__Supplied records__.
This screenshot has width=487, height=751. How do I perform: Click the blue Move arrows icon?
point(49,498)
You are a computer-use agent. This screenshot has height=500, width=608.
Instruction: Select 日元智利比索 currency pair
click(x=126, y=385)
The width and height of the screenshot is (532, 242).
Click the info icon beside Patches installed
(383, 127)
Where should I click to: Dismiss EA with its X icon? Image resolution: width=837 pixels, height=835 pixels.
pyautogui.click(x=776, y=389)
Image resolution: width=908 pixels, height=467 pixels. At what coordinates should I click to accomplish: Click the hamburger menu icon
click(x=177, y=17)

__Task instructions__. Return the records above verbatim, in their entirety.

__Task response__.
This screenshot has width=487, height=751. How do I perform: Click the blue Move arrows icon?
point(49,498)
You are a computer-use agent. This screenshot has height=500, width=608.
Instruction: Select 日元智利比索 currency pair
click(x=126, y=385)
The width and height of the screenshot is (532, 242).
Click the info icon beside Patches installed
(383, 127)
Where should I click to: Dismiss EA with its X icon? Image resolution: width=837 pixels, height=835 pixels.
pyautogui.click(x=776, y=389)
Image resolution: width=908 pixels, height=467 pixels. At what coordinates should I click to accomplish: Click the hamburger menu icon
click(x=177, y=17)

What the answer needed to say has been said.